On Thu, 2005-12-01 at 20:23, Curtis L. Olson wrote:
> This is why all those oddball home/hobby cockpit builders aren't as far 
> off their rockers as it might first appear.  They are taking a huge step 
> towards a more realistic simulation environment. 

Dead right. I'd never knock them - more like admire their enthusiasm.
And as you say, an open source sim like FlightGear is much more likely
to be able to interface to all these home-made instruments.

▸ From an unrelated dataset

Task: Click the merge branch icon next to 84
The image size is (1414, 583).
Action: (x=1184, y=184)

>  And I'm sure all these 
> people have spouses who understand the importance of a realistic flying 
> experience.
> 

Yeah, right! :-)

> having the flight model right exactly on, is less 
> important than having a full scale cockpit with controls that have the 
> right amount of force feedback at the right times.  An enclosure is a 
> huge addition...

Not sure about whether FlightGear currently allows for force feedback,
but of course, if anyone's flight sim could do it, FlightGear could.
Does FlightGear provide output data that would allow you to tip a
cockpit on hydraulic rams (or any other system) to try and model
changing G forces for the pilot?

I've mentioned the possibility in other mails on this thread for a
revamped future FlightGear instrument model to cater for separate
windows (maybe on other display heads of course) which would help
implement fascias using LCD panels behind cutouts. I'd have thought that
the cockpit-builder types would be clamouring for such an addition, yet
no-one's apparently all that enthusiastic.

Do the current crop of cockpit builders happen to use real simulated
physical instruments wired to USB or something? I read elsewhere that
the 747 guys were simulating a glass cockpit, so maybe they didn't have
any "physical instrument" scenarios to cope with. Hasn't anyone tried a
cockpit-build for a WWII plane with FlightGear yet?


Steve.


BTW, nearly unrelated - one of the Discovery channels in the UK recently
ran a documentary on recreating the Dambusters raid on the Ruhr in 1943.
They had a (rather crude looking) mockup of a Lancaster bomber and a
crew of modern RAF types who tried to simulate reproducing the raid.

Whose flightsim was that? Unlikely to be FlightGear, unless the TV
people commissioned their own Lancaster FDM. Did anyone apart from me
see it?

It looked like the instruments panel for the Lancaster was simulated
with the old "lcd panel behind holes cut in plywood" trick. Actually,
I'm not even sure they bothered with the plywood. They certainly didn't
appear to bother with putting a skin on the fuselage of the fake plane -
they just ran it in a darkened warehouse.